- Opening Delimiter -

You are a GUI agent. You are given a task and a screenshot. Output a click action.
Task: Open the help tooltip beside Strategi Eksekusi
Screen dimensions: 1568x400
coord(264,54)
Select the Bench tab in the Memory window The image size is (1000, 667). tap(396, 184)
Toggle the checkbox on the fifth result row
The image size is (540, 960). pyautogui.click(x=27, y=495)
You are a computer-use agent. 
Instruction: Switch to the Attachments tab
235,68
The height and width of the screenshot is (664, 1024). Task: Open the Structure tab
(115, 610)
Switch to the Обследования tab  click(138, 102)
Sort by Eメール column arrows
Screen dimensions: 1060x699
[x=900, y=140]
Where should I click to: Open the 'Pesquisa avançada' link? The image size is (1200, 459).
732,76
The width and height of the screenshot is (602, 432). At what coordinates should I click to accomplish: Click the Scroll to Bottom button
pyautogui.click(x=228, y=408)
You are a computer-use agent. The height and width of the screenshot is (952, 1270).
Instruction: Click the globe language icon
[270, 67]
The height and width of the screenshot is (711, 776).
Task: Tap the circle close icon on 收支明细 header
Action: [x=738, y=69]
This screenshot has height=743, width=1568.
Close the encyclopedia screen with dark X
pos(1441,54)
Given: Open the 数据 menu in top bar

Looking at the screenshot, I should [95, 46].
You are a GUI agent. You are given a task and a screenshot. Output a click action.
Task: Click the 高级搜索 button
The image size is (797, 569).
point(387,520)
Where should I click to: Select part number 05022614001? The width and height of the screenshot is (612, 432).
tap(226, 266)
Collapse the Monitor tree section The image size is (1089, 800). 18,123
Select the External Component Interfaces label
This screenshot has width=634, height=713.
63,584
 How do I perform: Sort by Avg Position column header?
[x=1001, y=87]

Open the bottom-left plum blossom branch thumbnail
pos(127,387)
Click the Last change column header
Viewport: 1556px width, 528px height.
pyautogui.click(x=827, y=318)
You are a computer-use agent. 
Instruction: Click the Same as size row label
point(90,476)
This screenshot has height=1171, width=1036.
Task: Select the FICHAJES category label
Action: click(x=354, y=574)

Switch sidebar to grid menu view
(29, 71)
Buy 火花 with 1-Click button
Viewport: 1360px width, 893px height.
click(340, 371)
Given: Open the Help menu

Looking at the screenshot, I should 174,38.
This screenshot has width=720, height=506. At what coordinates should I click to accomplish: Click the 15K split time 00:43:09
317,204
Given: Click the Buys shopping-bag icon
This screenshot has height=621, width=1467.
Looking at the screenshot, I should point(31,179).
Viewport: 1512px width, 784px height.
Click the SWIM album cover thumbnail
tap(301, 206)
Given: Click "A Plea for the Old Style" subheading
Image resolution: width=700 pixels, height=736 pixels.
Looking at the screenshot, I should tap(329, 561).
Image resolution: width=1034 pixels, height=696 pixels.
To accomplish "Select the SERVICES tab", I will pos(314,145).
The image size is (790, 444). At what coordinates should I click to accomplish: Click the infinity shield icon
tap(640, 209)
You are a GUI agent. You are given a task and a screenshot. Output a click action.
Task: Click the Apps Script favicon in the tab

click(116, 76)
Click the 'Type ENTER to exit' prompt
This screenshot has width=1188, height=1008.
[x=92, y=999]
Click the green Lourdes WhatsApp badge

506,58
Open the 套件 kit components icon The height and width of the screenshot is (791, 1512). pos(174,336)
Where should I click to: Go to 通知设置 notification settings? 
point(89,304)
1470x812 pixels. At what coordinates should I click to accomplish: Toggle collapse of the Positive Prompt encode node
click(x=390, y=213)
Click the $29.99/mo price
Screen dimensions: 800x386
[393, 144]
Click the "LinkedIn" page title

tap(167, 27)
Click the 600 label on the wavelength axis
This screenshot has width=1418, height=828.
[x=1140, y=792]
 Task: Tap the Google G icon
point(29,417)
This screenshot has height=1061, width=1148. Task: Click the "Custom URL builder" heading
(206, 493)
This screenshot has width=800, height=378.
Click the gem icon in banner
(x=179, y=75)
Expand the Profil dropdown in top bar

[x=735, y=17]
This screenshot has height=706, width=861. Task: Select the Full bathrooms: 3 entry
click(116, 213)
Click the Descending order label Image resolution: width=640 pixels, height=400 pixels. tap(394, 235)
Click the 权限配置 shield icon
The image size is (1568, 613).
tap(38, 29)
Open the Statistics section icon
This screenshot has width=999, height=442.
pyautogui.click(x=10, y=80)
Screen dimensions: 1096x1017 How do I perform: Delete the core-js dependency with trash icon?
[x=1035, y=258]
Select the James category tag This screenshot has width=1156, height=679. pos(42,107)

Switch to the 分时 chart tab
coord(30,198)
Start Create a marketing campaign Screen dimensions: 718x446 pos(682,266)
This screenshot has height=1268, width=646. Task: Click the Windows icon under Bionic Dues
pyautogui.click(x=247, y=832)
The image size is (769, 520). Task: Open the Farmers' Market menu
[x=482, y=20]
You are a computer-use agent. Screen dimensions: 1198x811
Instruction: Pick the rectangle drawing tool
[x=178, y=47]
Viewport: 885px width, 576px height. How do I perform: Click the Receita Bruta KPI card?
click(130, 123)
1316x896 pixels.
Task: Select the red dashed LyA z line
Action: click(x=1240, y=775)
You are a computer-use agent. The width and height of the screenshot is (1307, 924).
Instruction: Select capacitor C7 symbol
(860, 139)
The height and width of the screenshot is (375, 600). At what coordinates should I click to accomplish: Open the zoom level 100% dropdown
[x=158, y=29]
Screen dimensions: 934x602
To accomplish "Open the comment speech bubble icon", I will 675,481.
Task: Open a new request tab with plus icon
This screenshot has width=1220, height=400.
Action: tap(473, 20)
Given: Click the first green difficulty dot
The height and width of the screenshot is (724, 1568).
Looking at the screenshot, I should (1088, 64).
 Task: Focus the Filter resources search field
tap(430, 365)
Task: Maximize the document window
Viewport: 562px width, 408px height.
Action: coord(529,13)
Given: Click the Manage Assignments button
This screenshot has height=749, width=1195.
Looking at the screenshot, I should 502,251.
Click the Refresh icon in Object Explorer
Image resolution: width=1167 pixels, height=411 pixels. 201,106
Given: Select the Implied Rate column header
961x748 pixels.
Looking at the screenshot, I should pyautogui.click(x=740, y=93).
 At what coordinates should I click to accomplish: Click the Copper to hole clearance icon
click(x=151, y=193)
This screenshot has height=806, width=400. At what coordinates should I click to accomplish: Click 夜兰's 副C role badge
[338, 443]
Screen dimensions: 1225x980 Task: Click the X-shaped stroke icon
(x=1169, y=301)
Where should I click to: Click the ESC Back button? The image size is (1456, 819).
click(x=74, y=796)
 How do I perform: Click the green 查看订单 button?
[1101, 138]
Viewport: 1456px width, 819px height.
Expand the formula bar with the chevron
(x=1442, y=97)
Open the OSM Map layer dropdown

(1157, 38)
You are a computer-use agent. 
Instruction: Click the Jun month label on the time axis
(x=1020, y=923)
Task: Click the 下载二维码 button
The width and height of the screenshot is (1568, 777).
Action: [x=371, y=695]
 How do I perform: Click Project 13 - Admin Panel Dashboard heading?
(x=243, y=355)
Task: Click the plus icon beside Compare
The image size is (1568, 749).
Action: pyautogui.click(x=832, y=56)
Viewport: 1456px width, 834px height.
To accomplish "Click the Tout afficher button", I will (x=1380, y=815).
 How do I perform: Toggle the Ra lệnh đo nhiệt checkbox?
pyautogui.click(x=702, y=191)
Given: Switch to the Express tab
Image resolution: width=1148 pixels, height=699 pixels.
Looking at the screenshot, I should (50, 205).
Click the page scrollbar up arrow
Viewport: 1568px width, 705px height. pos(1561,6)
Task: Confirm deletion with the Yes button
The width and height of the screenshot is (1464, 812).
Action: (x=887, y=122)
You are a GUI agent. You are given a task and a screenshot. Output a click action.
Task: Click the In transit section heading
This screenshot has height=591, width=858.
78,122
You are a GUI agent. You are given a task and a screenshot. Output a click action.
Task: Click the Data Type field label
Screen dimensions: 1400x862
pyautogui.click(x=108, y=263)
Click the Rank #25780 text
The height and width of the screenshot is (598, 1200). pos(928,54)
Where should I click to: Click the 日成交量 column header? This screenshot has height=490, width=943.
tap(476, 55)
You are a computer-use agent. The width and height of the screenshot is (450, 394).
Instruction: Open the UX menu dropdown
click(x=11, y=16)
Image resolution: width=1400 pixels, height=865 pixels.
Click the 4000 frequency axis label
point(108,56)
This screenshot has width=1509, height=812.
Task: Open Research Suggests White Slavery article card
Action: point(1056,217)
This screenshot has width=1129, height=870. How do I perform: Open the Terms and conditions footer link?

- Closing Delimiter -

▸ TRY IT
Give the count of lines in the listing that hold "will", and write nothing beyond it.

▸ EXPECTED ANSWER
3